Leadership Effectiveness: Dig Deep—Don’t Be Fooled By Appearances

Leadership Effectiveness: Dig Deep—Don’t Be Fooled By AppearancesIn my personal experience as well as my experience as an executive coach of top leaders of highly successful organizations, I have seen how often we humans make mistakes assessing people based on outward appearance.

The only way leaders can have great people around them is if they can identify, hire, retain, nurture, and develop talent in their leaders. Great leaders are able to determine the qualities of other great leaders in their organization, and are not seduced by appearances, a nice gift, or a slick presentation. Evaluating others on superficial qualities is facile and lazy; accurately evaluating the abilities and character of others takes time, thought, and analysis.

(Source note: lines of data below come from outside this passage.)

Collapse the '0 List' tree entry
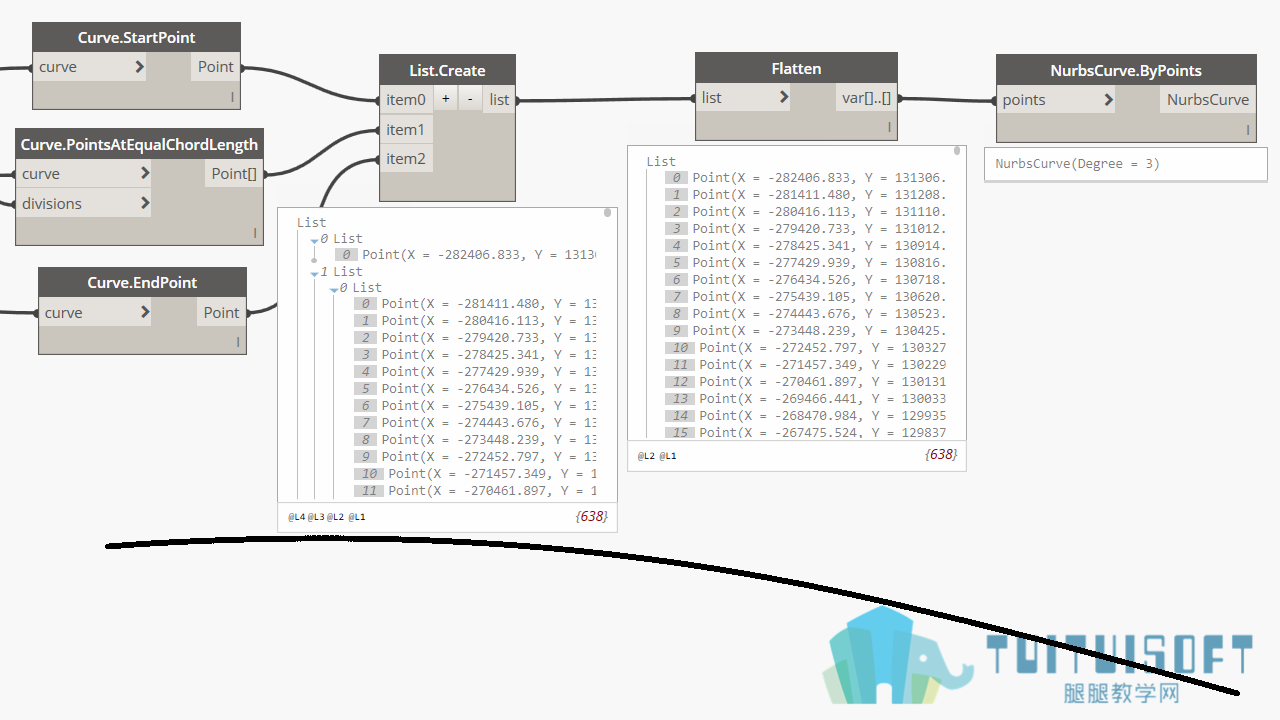 click(314, 240)
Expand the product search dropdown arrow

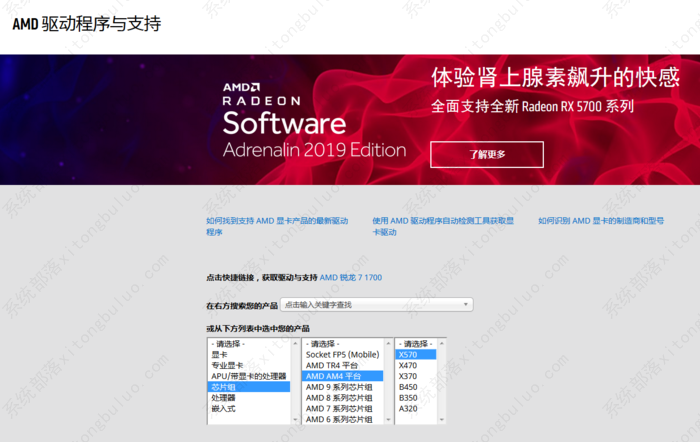(x=466, y=304)
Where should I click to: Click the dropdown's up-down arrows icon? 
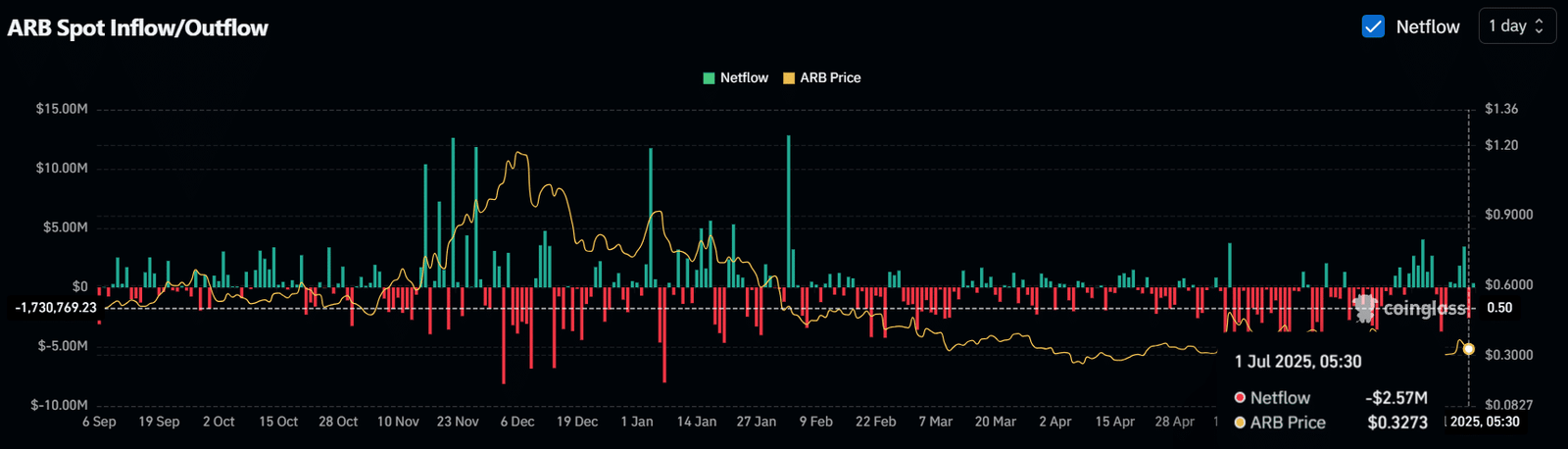1539,26
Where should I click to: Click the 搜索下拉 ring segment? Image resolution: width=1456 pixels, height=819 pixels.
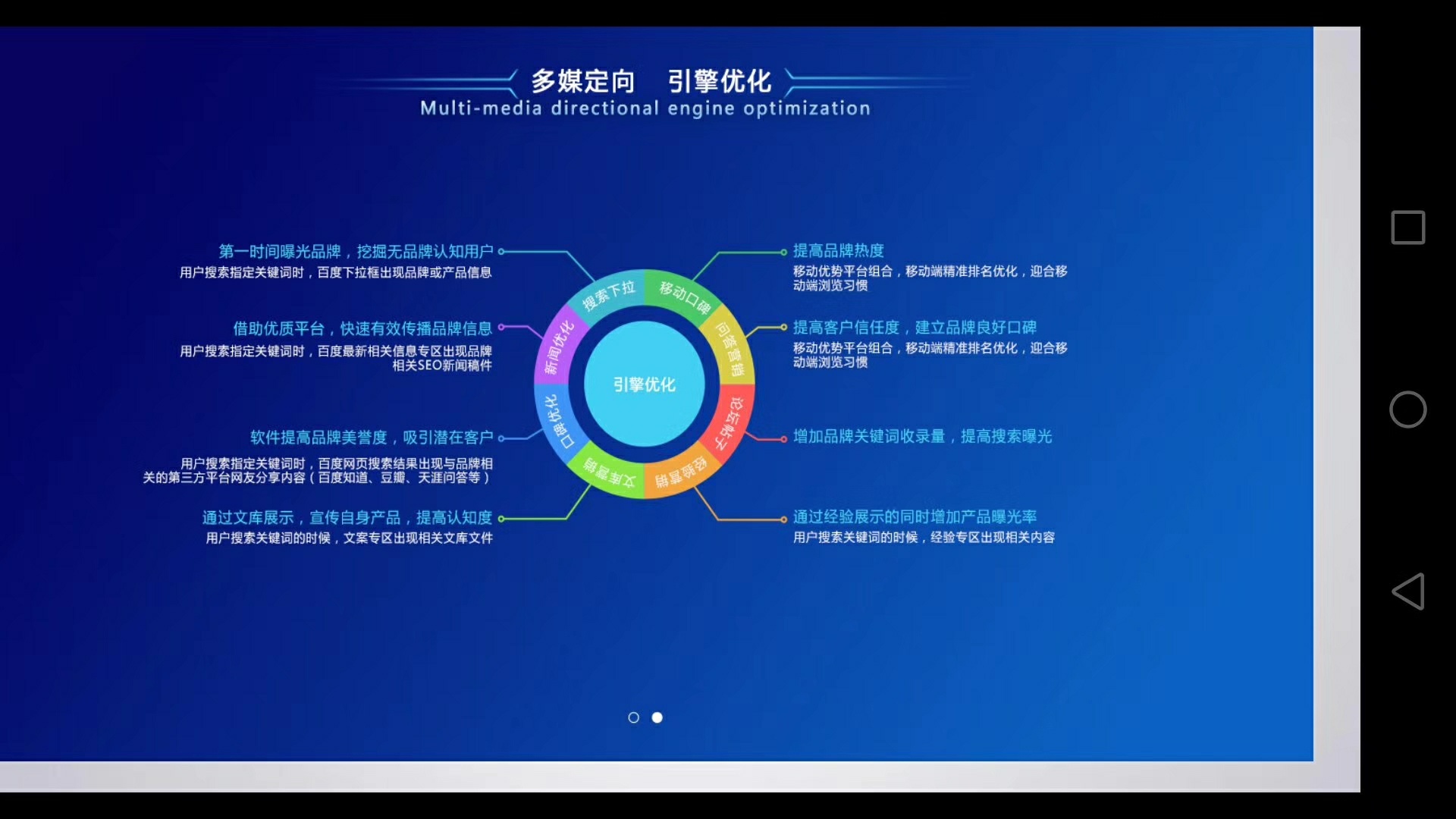tap(608, 294)
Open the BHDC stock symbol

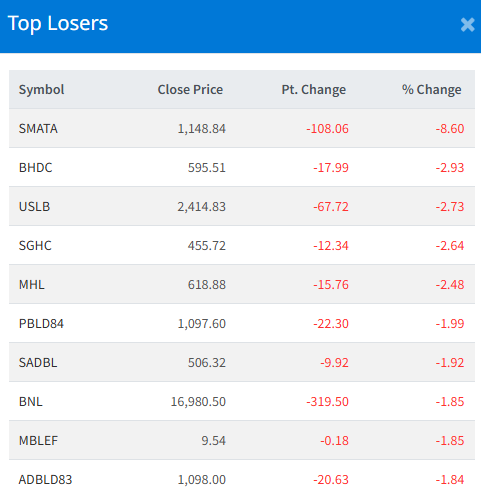[35, 168]
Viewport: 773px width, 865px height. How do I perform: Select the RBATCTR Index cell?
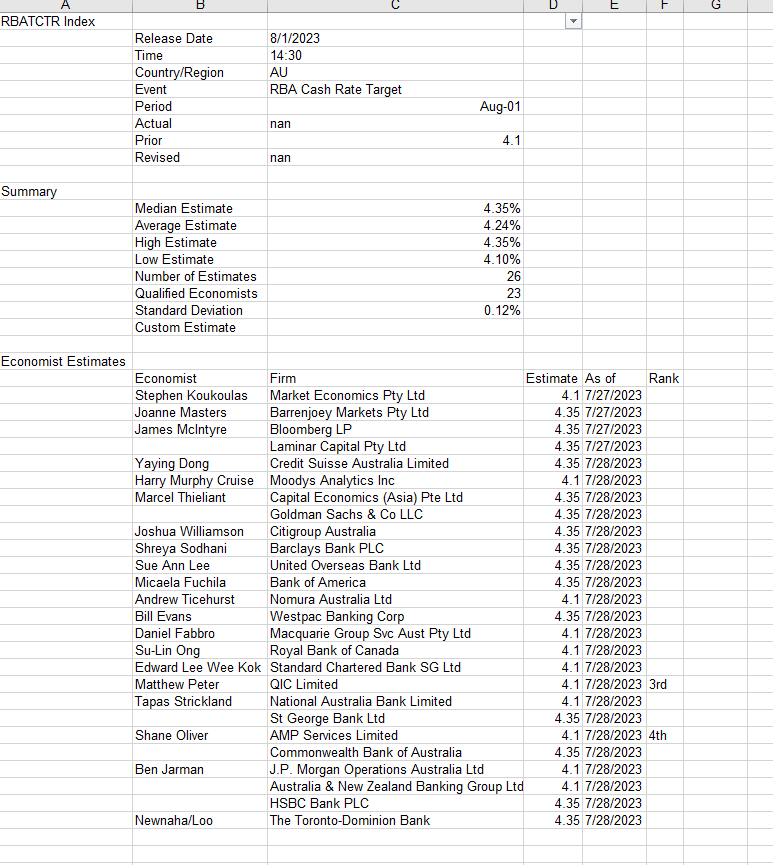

The recent Harvard Business Review article, “What sets successful CEOs apart,” (by E. L. Botelho, et al, May-June 2017) addresses the appearance vs. reality phenomenon at the CEO level, but this logic lapse extends throughout organizational levels: “… an unrealistic yet pervasive stereotype … holds that a successful CEO is a charismatic six-foot-tall white man with a degree from a top university, who is a strategic visionary with a seemingly direct-to-the-top career path and the ability to make perfect decisions under pressure. Yet we’ve been struck by how few of the successful leaders we’ve encountered fit this profile… [O]ur analysis revealed that, while boards often gravitate toward charismatic extroverts, introverts are slightly more likely to surpass the expectations of their boards and investors.”

Leaders who think more deeply about people and problems are able to develop a culture in which they encourage and teach people to tell them what they need to hear, not what they want to hear. They position themselves and their organizations for vigorous and healthy communication, open exchange of ideas, bold innovation, and strong growth.

If you as the leader are doing all the talking, you are not learning much about the people around you. A technique used by Nelson Mandela was indicative of his great leadership style. “Mandela would … [gather] leaders at his kitchen table or in his driveway and [hold] discussions. Mandela would always listen first, and speak last.” See slide seven of 10 Business Leaders You Should Strive To Emulate – How Nelson Mandela’s father made tribal decisions.

As Walt Disney said: “You can dream, create, design, and build the most wonderful place in the world … but it requires people to make the dream a reality.” – Walt Disney, founder of The Walt Disney Company. Here are more valuable ideas from other famous leaders: 8 Brilliant Hiring Philosophies from Famous Leaders.

Ask yourself: Are you listening enough? Are you “seduced” by polished appearances? How has that played out? Do you create an atmosphere where you learn about others and where people can be open and direct with you? What are the characteristics of successful and unsuccessful talent picks you have made? What led you to make each one?